I need help in getting the primary subnet of a machine which has multiple subnets.
The reason I am looking for this is because in Relay affiliation, we provide the list of subnets in a script to let the machine identify it’s subnet and compare with the list provided and then assign the respective site code that we have provided with the relay affiliation script.
Now in case of multiple subnet the machines assigns multiple “Location by Subnet” which in turns changes the way seeklist is going to read it.
Any best practice for this case would really helpful as well.
What I am looking for is a way to prioritize the adapters to get the one which is currently being used so that instead of getting the multiple subnets I will get the one which is currently participating in the communication.
Note that there is a limit to the number of subnets considered when checking for a registration subnet. I don’t recall the exact limit, but some of our systems with 9+ network interfaces return no value for “registration address of client” or “registration subnet address of client”.
Would you consider your “primary” interface to be the one with a default gateway? I’ve resorted to using default gateways for some of my configurations.

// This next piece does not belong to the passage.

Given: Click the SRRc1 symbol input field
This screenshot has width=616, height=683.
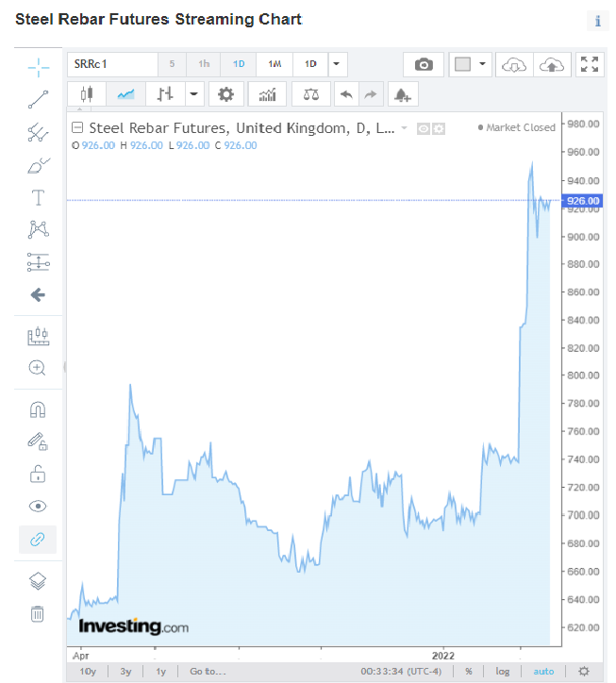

Part of the reason is if the relay can’t see the same address when the client registers (because it is behind a NAT for example) then the registration address will not be known as the information comes from the server during the registration interaction.
For example, if your IP is 10.0.0.100 and you go through a NAT and come out a 4.5.6.7 to the relay, then the IP address and subnet you provided during your registration command (you can see them in the log) will be thrown out by the relay as it thinks you registered from 4.5.6.7 and thus the 10.0.0.100 is useless to it.
I am not a network expert but if NAT IP is going to be an issue then registration subnet address would not help in my case as in my environment, we have DMZ Relay implemented.
Do you think that raising a PMR in this case would help?
I couldn’t say. [I DO NOT WORK FOR IBM]. Generally I don’t think they’ll work PMRs for custom content, but they do offer paid consulting services and custom authoring services that might be helpful. But I don’t think we’ve exhausted ideas yet here.
Given that “registration address” isn’t going to do what you need because of the NAT, once again we have to go back to the original question. If your client has multiple IP addresses, how would you decide which one is “Primary”?
I think the “Location by Property” Wizard is still a good place to start. The way in which I use it is
Create a list of Address Ranges (not subnets), so I can also have unique “exceptions” to the subnet rule - note here where the host at 192.168.3.201 is unique, and should be assigned Location2 even though the rest of the 192.168.3 subnet is at Location3
192.168.1.1-192.168.1.254 Location1
192.168.2.1-192.168.2.254 Location2
192.168.3.1-192.168.3.200 Location3
192.168.3.201-192.168.3.201 Location2
192.168.3.202-192.168.3.254 Location3
In the Location Property wizard, use the “Create a retrieved property that maps IP address range to location”
I keep the default Property Name of “Location by IP Range” but you could customize it if you want.
I think (but haven’t checked lately) if a multihomed host has more than one address, the first match “wins” so you could order your ranges in the text file accordingly. Or you could ensure the multihomed client only matches one of the ranges. Or if the client IP addresses are static you could make specific location ranges for all of their interfaces to match the same site.
It should be OK if the client and the immediate relay that the client is registering from agree on the IP address that the client has. Thats the main issue. The server doesn’t need to be able to see the IP, the relay above the client needs to. So as long as the DMZ Relay thinks the client is at the same IP as the client does, then it will work.
I have already tried “Location by IP Range” and it seems that either I am doing something wrong or this option is not good for environments with large number of endpoints.
The issue that I faced was that as soon as I deployed this by IP range, the action became unreachable. What I mean is that whenever i try to check the action, it gives me the error “Console out of memory” and because of that I am not able to check the current status of the action.
Hence “Location by IP Range” is a big NO for me.
Just curious, how many ranges did you have defined? I keep my list of ranges in a text file that I copy/paste into the dashboard; right now I have 121 ranges defined.
Perhaps you could split your ranges into several files, and open several different Actions from the dashboard, each targeting a different set of address ranges?
Perhaps we should revisit the initial problem. If you are using Automatic Relay Select, the client should locate the nearest Relay based on the ICMP hop counts. Relay Affiliation should really only be necessary if the clients see more than several Relays with the same “hop count” and you still need the client to prefer one set of relays over another. For instance in my environment, I have subnets where two different Relays are “two hops away”; one of those Relays is in the same building connected by 10 Gb-Ethernet backbones, and the other is a thousand miles away over a VPN. Is that case similar for you, or do you see some other reason to enforce Relay Affiliation?